A Microsoft Partner Network blog that was originally posted Aug. 19 and updated Oct. 5, indicates that charging an extra fee for monthly Microsoft 365 subscriptions is at least partly intended to encourage longer commitments by customers.
“Partners will be able to forecast revenue more accurately and mitigate the impacts of shorter subscription terms,” the Microsoft Partner Network blog said.
Microsoft has declined to comment on the fee or the solution provider petition. However, in a statement provided to CRN, Microsoft said that overall “efforts to enhance the commerce experience” in the Cloud Solution Provider program “are designed to provide partners with standardization of offers, better choice in how and where to buy, and increased opportunities to serve a larger set of new and existing customers.”
Microsoft did not make Channel Chief Rodney Clark available for an interview.

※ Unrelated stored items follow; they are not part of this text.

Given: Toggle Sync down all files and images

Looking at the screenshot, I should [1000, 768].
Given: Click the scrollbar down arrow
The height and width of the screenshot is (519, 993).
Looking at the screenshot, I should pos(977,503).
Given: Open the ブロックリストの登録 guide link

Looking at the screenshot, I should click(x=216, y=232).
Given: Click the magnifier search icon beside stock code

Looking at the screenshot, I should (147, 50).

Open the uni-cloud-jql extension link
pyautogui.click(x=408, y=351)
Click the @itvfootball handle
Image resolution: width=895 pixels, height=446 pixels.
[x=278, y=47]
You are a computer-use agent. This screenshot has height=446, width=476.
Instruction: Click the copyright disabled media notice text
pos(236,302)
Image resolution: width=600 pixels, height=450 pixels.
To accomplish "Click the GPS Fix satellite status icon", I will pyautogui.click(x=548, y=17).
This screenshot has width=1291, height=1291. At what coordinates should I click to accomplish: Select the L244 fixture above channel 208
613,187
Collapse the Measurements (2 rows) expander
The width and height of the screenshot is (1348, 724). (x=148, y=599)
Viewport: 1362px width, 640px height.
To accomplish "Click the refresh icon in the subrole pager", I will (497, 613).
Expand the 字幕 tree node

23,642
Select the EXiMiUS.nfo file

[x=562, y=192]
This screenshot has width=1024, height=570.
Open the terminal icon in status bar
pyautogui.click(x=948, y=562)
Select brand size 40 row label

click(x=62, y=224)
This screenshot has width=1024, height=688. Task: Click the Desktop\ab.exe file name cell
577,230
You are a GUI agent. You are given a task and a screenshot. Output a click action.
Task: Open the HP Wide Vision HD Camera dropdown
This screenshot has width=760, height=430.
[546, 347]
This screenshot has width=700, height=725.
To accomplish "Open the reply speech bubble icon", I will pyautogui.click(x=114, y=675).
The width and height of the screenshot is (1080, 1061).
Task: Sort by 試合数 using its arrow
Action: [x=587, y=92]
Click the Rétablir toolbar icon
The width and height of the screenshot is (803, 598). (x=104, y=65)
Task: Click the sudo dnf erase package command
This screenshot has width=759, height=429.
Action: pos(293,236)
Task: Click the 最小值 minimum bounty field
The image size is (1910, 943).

Customers will have three days to cancel their subscriptions without penalty under the new Microsoft commerce experience, according to the blogs from Ingram Micro and Pax8.
Pax8 declined to comment. In an email statement to CRN, John Dusett, executive director for cloud services in the U.S. at Ingram Micro, acknowledged that the “Microsoft [new commerce experience] structure and pricing may create challenges for some MSPs and Indirect Providers.”
“However, Ingram Micro has worked intently with Microsoft at engineering and sales levels to ensure clear paths to success for our partners,” Dusett said in the statement.
The “monthly, annual and multi-year terms allow partners to better forecast reoccurring revenue and gain term flexibility,” he said.
IT distributor TD Synnex also published a blog about the new Microsoft commerce experience, which mentions a “premium price” for monthly subscriptions but does not offer specifics. TD Synnex declined to comment.
Phil Walker, CEO of Manhattan Beach, Calif.-based Network Solutions Provider, said the conversations with customers around the new pricing approach will be difficult and likely to create “anxiety” for them. It puts the solution provider in the position of having to present two bad choices to customers: pay 20 percent more or run the risk of buying licenses that might not be needed, he said.
Guerra said that if Microsoft provided a way to recoup money on dropped seats or extended the cancellation period, he might be happier with Microsoft’s decision. He added that he doesn’t have any quarrel with the previously announced price increase for Microsoft 365—which will be the first major price hike for the productivity suite in a decade.
“We just want them to back off that margin on the monthly,” Guerra said.
Without question, Microsoft has added a significant amount of value to the Microsoft 365 suite in recent years, Hill said. The suite includes Office 365 productivity apps such as Outlook, Word, Excel and PowerPoint. It also includes the Teams collaboration app, which has surged in usage during the pandemic.
“The product we have today is infinitely more marketable and better suited towards the needs of our business clients than it was five to 10 years ago,” Hill said.
But pushing customers to yearlong commitments for cloud products is the wrong approach, he said.
“Companies are constantly changing their head counts. And part of the allure of having a cloud-first service offering is that you’re not supposed to buy more licenses than you consume every month,” Hill said. “I just firmly believe that a cloud-first program requires companies to not buy more than they need.”
Hill said that all of his customers are on monthly contracts for Microsoft 365 and they pay based on what licenses they actually consumed the previous month.
Attempting to push an annual licensing program on customers will only lead to customers feeling “alienated,” he said. “They don’t want to be left holding the bag with more licenses than they’ll use.”